• [Required action]:
Translate this sentence from the column below on the attempted Detroit airliner bombing into Spanish: "The would-be bomber paid cash and checked no luggage on a transoceanic flight."

• [Provided passage]:
== Segment start ==

War? What
War?
By
Charles Krauthammer
TownHall.com
WASHINGTON -- Janet Napolitano -- former Arizona governor, now overmatched
secretary of homeland security -- will forever be remembered for having said of
the attempt to bring down an airliner over Detroit: "The system worked." The
attacker's concerned father had warned U.S. authorities about his son's jihadist
tendencies. The would-be bomber paid cash and checked no luggage on a
transoceanic flight. He was nonetheless allowed to fly, and would have killed
288 people in the air alone, save for a faulty detonator and quick actions by a
few passengers.
Heck of a job, Brownie.
The reason the country is uneasy about the Obama administration's response to
this attack is a distinct sense of not just incompetence but incomprehension.
From the very beginning, President Obama has relentlessly tried to downplay and
deny the nature of the terrorist threat we continue to face. Napolitano renames
terrorism "man-caused disasters." Obama goes abroad and pledges to cleanse
America of its post-9/11 counterterrorist sins. Hence, Guantanamo will close,
CIA interrogators will face a special prosecutor, and Khalid Sheik Mohammed will
bask in a civilian trial in New York -- a trifecta of political correctness and
image management.

== Segment end ==

• [Given information]:
== Segment start ==

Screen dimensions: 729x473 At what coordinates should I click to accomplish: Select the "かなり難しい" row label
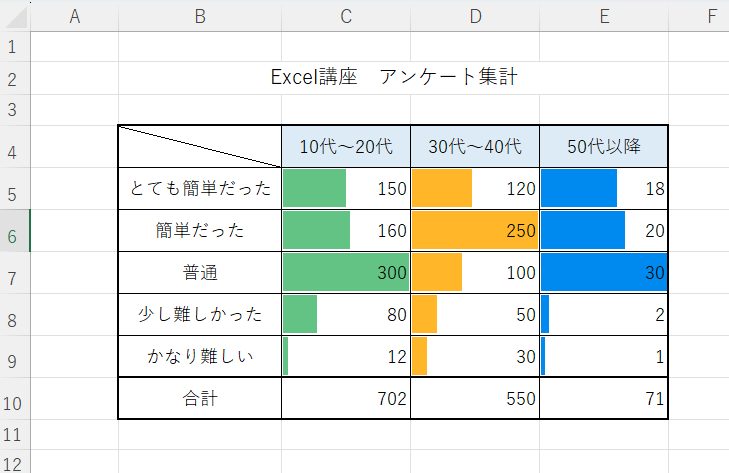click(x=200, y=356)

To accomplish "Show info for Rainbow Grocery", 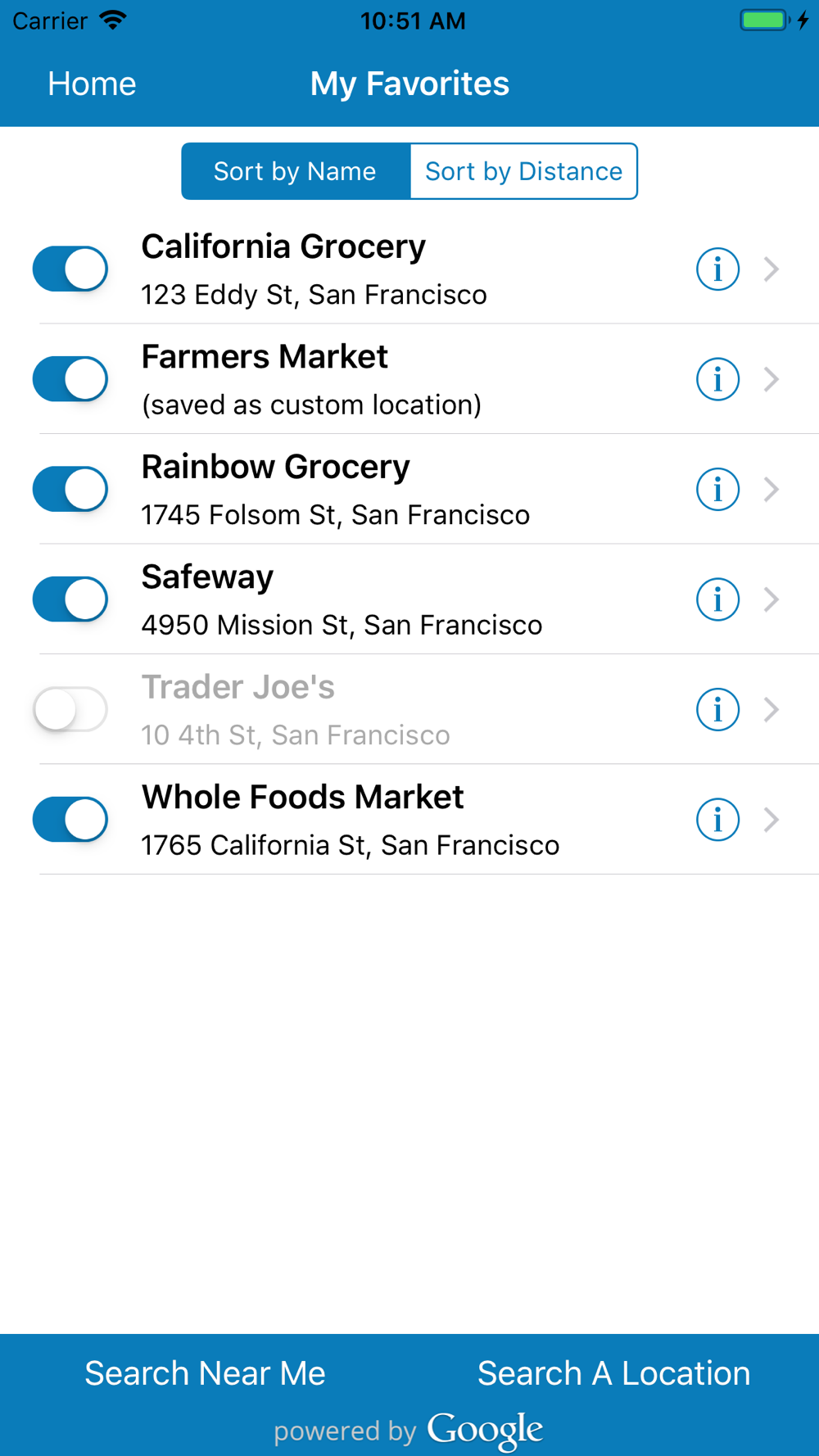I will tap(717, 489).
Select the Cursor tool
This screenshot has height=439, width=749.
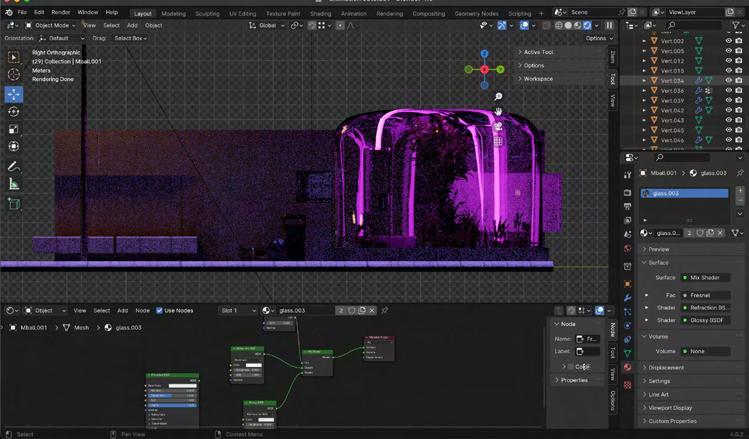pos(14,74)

== Segment end ==

• [Solution for this exercise]:
El que pretendía detonar la bomba pagó en efectivo y no facturó ningún equipaje en un vuelo transoceánico.